Both scallions and shallots are immediately recognizable, because they’re physically distinct from other onions. Scallions are the familiar “green onions” sold in bunches at the supermarket, or chopped into green rings at the salad bar. They’re ordinary onions, harvested while immature and still cylindrical, resembling pencil-thin leeks. Shallots are very different, consisting of small garliclike bulbs shrouded in a tough brown skin. Shallots typically produce clusters of two bulbs together, but despite their garliclike growth habit the bulbs themselves have unmistakably onionlike layers.

Harnessing the Scallion

Scallions are most often used raw in the Western world, as their delicate chivelike flavor and texture don’t need to be mellowed by cooking. They lend a pungent and savory note to salads and egg dishes, and make a vivid and flavorful garnish when sliced into thin rings and scattered with a generous hand.

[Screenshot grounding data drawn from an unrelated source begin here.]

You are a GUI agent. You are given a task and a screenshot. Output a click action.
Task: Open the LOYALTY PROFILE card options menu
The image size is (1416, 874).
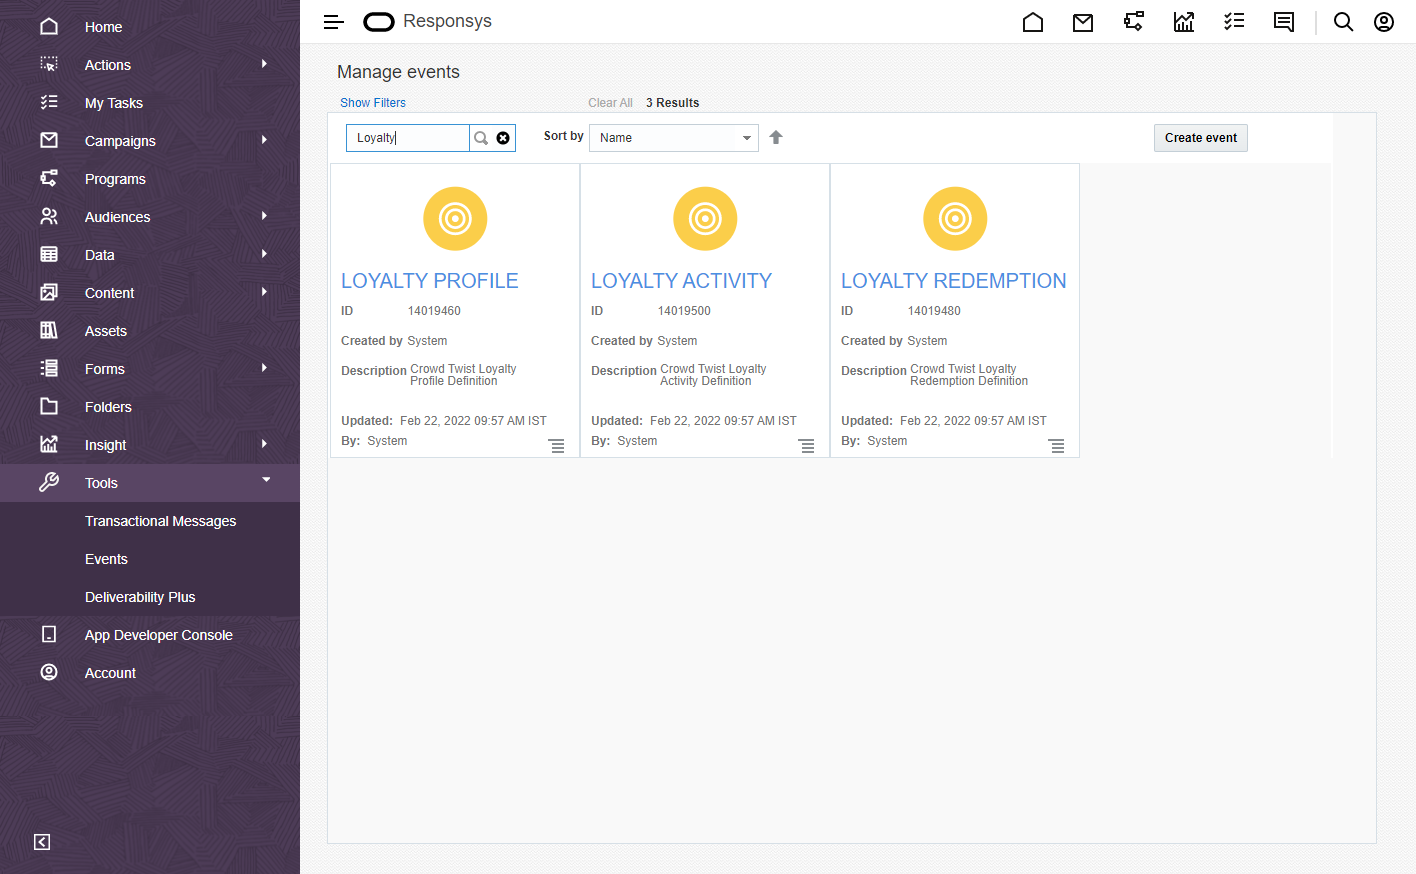557,446
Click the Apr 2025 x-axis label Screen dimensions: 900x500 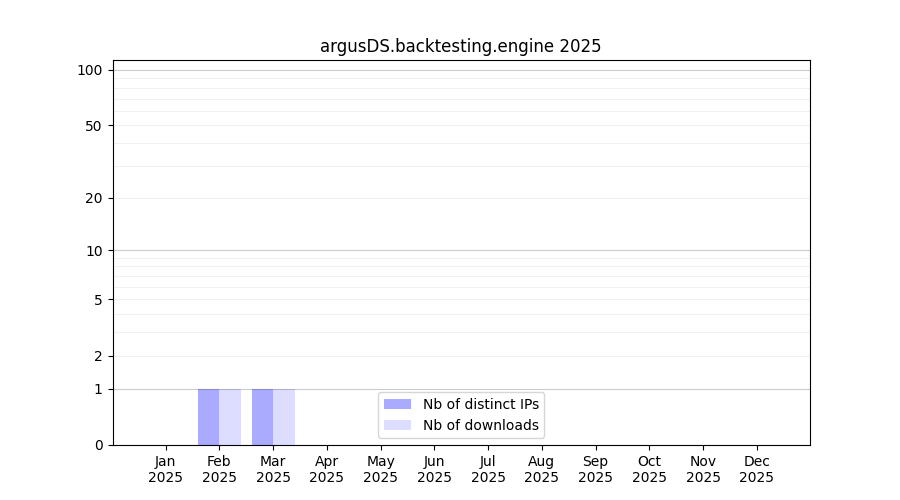tap(327, 469)

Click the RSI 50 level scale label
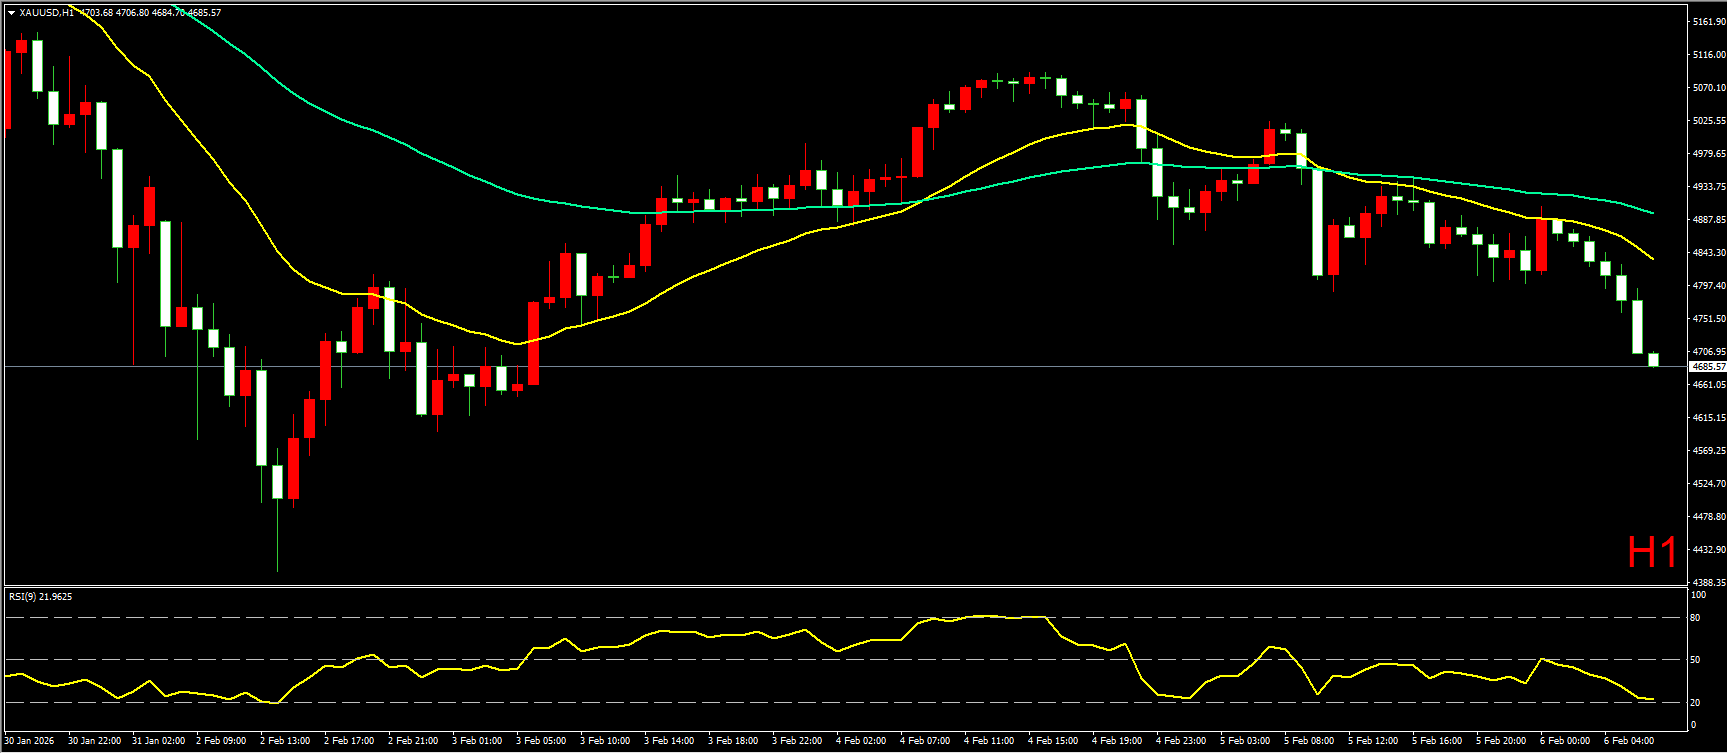(x=1695, y=659)
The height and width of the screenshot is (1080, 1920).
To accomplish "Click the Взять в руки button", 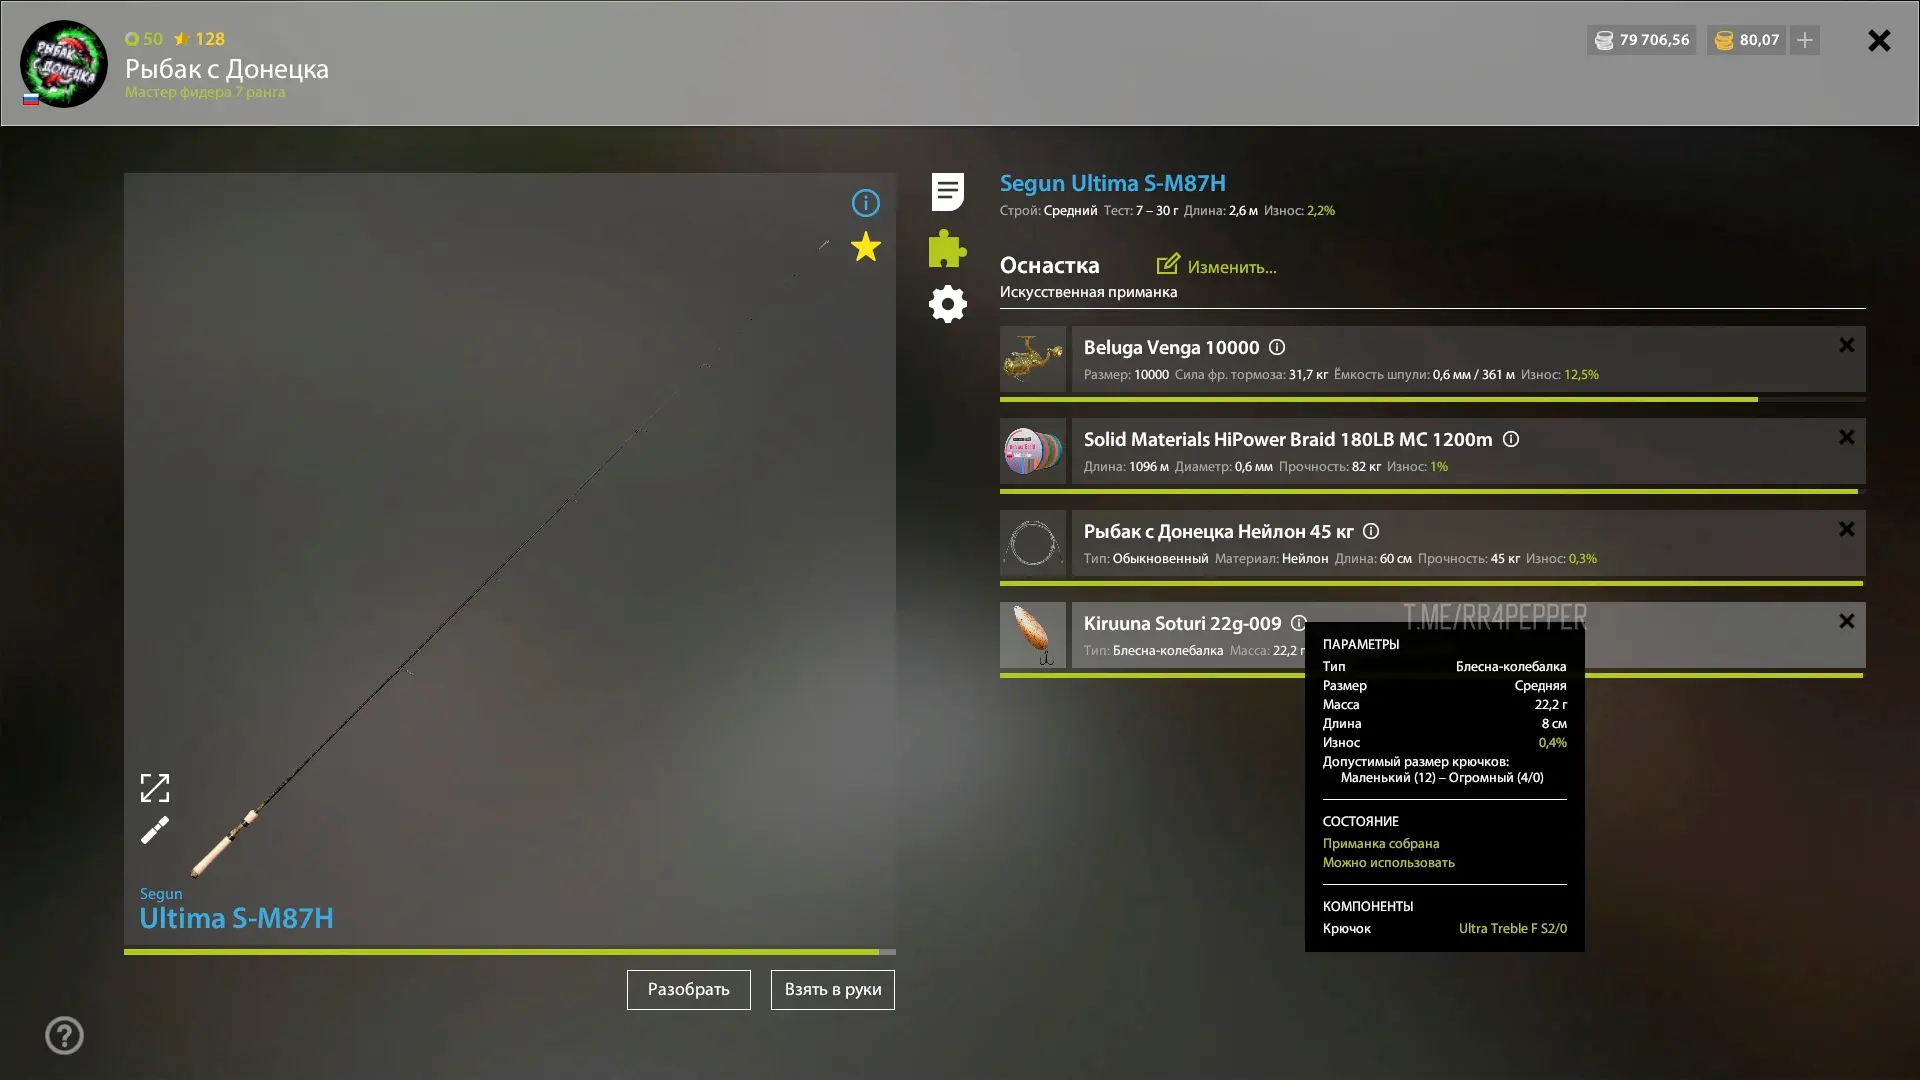I will coord(833,990).

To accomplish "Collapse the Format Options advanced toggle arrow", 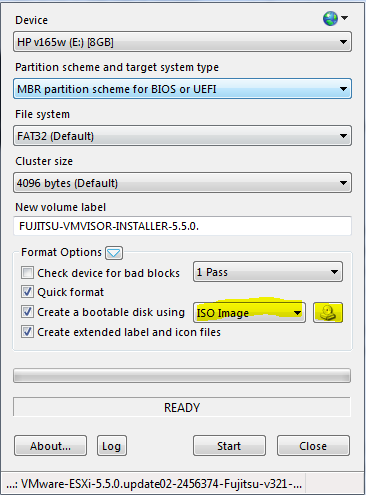I will [114, 253].
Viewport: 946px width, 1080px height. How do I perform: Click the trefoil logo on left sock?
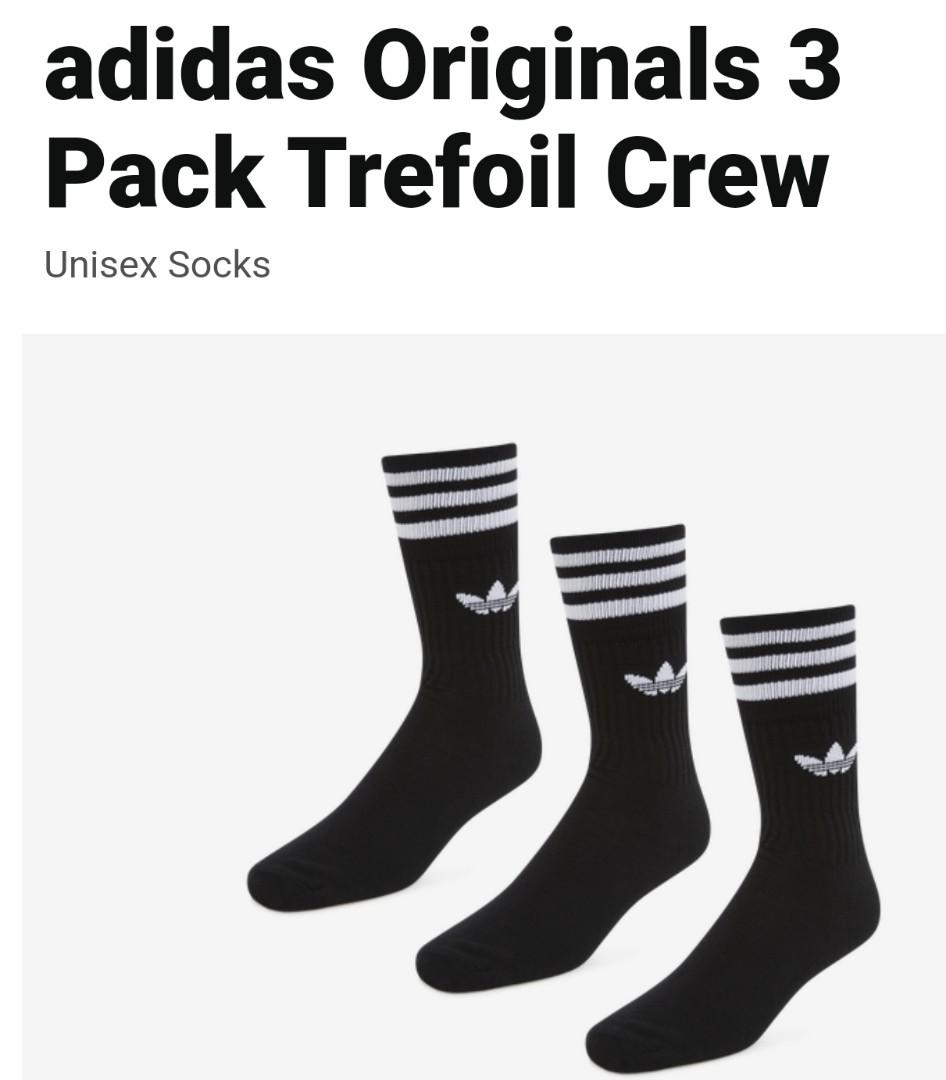[488, 597]
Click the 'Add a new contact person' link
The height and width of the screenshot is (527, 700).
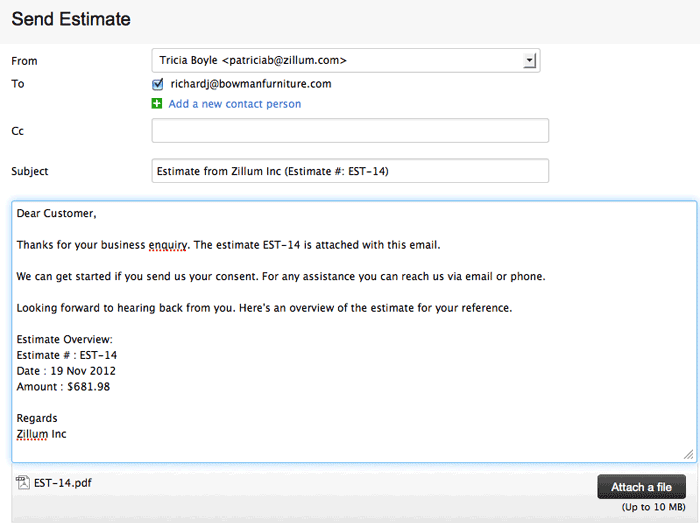pos(234,104)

In cookery, they’re typically added to subtly flavored dishes such as quiches or soups; there their delicacy can be showcased. Asian cooks also utilize the scallion in soups, and in general are more likely to use it as a cooked ingredient. Scallions are often added to stir-fries, or utilized alongside ginger and garlic as a flavor base for broths and sauces.

Take Your Best Shallot

Shallots, on the other hand, are almost invariably cooked. Their flavor is milder and more complex than those of other onions, and has a definite sweetness. In classical French cuisine, finely diced shallots are often infused in wine or butter to provide the flavor base for sauces. Butter has a strong affinity with shallots, enriching and enhancing their flavor as they cook gently, so the two are often paired in Western cuisine. Asian cooks also value the shallot’s sweet flavor, and it’s especially prominent in the foods of Southeast Asian nations, such as Vietnam and Thailand.